Required work:
**1)** In the Spark LEFT JOIN issue, which Spark versions was the reporter moving between when the unexpected results appeared?
**2)** For each statement, say whether it agrees with the Spark LEFT JOIN issue, and quote the words that decide it. (a) The left stream uses a watermark of 2 minutes on the event time. (b) The test data is saved in JSON format. (c) The expected output should contain three matching pairs.

[jira] [Updated] (SPARK-32148) LEFT JOIN generating non-deterministic and unexpected result (regression in Spark 3.0)

Michael (Jira) Wed, 01 Jul 2020 05:05:00 -0700


     [ 
https://issues.apache.org/jira/browse/SPARK-32148?page=com.atlassian.jira.plugin.system.issuetabpanels:all-tabpanel
 ]


Michael updated SPARK-32148:
----------------------------
    Description: 
When upgrading from Spark 2.4.6 to 3.0.0 I found that previously working LEFT 
JOINs now output unexpected results.

Below is a minimal example to run in {{spark-shell}} to demonstrate this. In it 
there are 3 events on the left side of the join and two on the right.
 The expected output should contain two matching pairs and one item on the left 
side without a matching right side, so that it should be output with the right 
side fields being {{NULL}}.
{code:scala}
import spark.implicits._
import org.apache.spark.sql.Encoders
import org.apache.spark.sql.functions.expr
import org.apache.spark.sql.streaming.OutputMode
import java.sql.Timestamp
import java.util.UUID

// Structure of left and right data items
case class LeftEntry(eventTime: Timestamp, id: String, comment: String)
case class RightEntry(eventTime: Timestamp, id: String, name: String)

// Some test data
val leftData = Vector(
  LeftEntry(Timestamp.valueOf("2020-01-01 00:00:00"), "abc", "has no join 
partner"),
  LeftEntry(Timestamp.valueOf("2020-01-02 00:00:00"), "abc", "joined with A"),
  LeftEntry(Timestamp.valueOf("2020-01-02 01:00:00"), "abc", "joined with B")
)

val rightData = Vector(
  RightEntry(Timestamp.valueOf("2020-01-02 00:00:10"), "abc", "A"),
  RightEntry(Timestamp.valueOf("2020-01-02 00:59:59"), "abc", "B")
)

// Write test data, that we will stream from later (random output directories; 
alternatively we could delete the directories after each run)
val leftFilePath = s"/tmp/demo-left-data-${UUID.randomUUID()}"
spark.createDataset(leftData).write.format("parquet").save(leftFilePath)
val rightFilePath = s"/tmp/demo-right-data-${UUID.randomUUID()}"
spark.createDataset(rightData).write.format("parquet").save(rightFilePath)

// Read data from Parquet as stream
val leftStream = spark.readStream
  .schema(Encoders.product[LeftEntry].schema)
  .parquet(leftFilePath)
  .withWatermark("eventTime", "2 minutes")
val rightStream = spark.readStream
  .schema(Encoders.product[RightEntry].schema)
  .parquet(rightFilePath)

Provided data:

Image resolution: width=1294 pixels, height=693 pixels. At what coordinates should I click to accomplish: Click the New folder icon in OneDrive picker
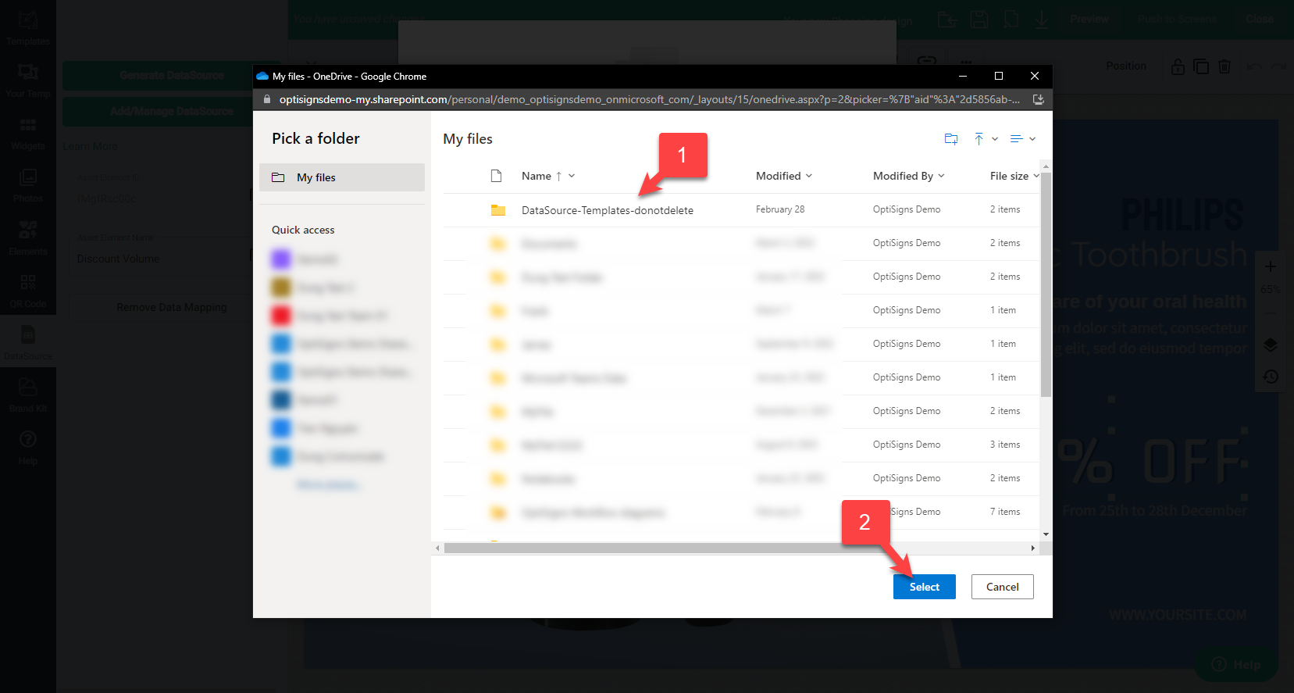[950, 139]
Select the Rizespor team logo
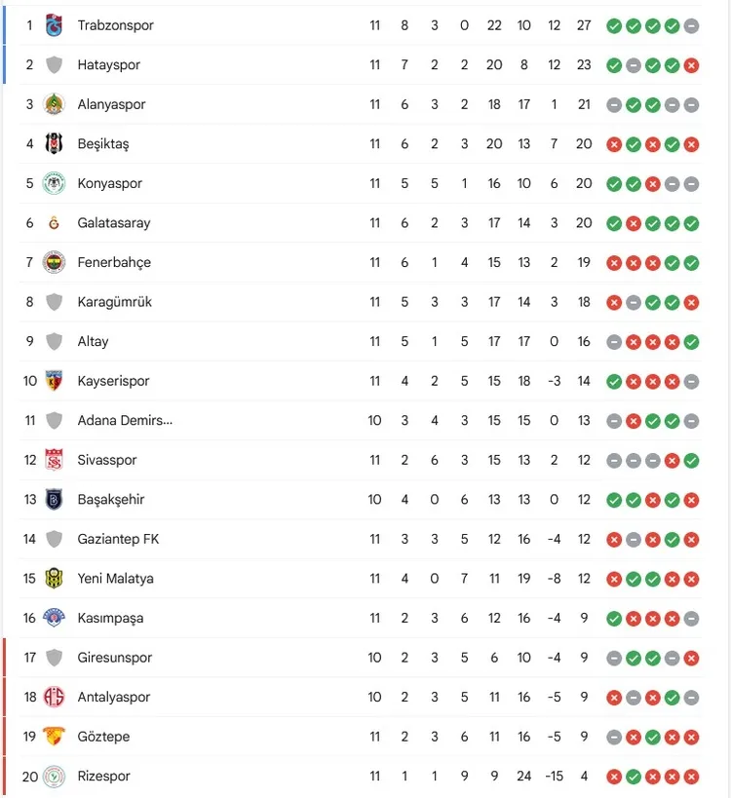 [x=55, y=777]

Answer set:
**1)** From Spark 2.4.6 to 3.0.0.

**2)**
(a) Yes: ".withWatermark("eventTime", "2 minutes")"
(b) No: "write.format("parquet")"
(c) No: "The expected output should contain two matching pairs"